Self-concept and the fashion behavior of women over 50
Purpose ‐ The purpose of the present study is to examine the connection between the self-concept and fashion consumer behaviors of senior females. Design/methodology/approach ‐ Participants for the study (n=200)
were recruited from 12 chapters of the Red Hat Society located in the Southeastern USA; they completed a self-administered survey. Relational, individual and collective identities were measured via well-established, pre-existing scales. Statistical findings were used to examine how senior
females with unique identities (i.e. relational, individual, and collective self-concepts) differ in terms of their shopping behaviors and fashion orientation.
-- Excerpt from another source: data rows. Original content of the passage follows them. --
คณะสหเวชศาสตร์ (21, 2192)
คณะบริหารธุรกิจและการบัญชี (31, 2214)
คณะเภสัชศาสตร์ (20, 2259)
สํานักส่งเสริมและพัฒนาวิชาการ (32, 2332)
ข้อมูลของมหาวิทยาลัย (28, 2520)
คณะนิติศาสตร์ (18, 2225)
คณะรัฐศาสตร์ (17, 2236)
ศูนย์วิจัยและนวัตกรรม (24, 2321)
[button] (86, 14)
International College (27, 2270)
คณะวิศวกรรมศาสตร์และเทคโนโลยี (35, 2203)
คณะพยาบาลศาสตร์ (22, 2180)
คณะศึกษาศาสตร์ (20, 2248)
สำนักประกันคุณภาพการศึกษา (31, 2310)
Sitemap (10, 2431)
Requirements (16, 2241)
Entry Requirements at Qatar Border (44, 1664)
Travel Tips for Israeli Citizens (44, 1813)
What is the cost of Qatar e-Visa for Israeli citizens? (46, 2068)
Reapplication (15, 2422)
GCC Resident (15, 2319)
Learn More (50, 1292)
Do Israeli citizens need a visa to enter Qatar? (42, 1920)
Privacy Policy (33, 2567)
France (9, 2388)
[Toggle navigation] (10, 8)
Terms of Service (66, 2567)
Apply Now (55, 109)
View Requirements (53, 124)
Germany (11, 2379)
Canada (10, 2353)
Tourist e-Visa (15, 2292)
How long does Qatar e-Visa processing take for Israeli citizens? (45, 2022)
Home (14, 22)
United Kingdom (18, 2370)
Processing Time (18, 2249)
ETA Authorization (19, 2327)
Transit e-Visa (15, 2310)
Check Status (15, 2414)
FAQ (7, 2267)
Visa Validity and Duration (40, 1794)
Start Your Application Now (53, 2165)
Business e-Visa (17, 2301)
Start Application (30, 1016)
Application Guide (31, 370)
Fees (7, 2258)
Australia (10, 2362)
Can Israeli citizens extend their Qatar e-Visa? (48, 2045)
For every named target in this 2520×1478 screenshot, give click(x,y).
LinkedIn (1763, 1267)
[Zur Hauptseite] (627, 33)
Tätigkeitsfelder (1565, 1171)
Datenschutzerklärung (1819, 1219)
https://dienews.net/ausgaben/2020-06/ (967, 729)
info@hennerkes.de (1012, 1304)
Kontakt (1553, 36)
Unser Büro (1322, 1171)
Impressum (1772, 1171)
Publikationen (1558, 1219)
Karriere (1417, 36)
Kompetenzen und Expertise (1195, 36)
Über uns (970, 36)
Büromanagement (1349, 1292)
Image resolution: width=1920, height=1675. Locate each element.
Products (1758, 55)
Findings ‐ Statistical results from this study indicate that apparel purchase decisions for senior females
are complex and involve issues beyond style, fit, and price. Information on how the identity groups differed from one another in the various shopping behaviors and their interest in fashion is identified. Research limitations/implications ‐ This study provides an
examination into the complex self-concept of older females and its link to fashion-related consumer behaviors. Recommendations on how specific apparel retailers can better target senior females are presented. Originality/value ‐ Research regarding the complex fashion
needs, and purchase decisions of senior females, is sparse. This research contributes to the literature on fashion and apparel by examining how different identities relate to various fashion consumer behaviors for women over 50.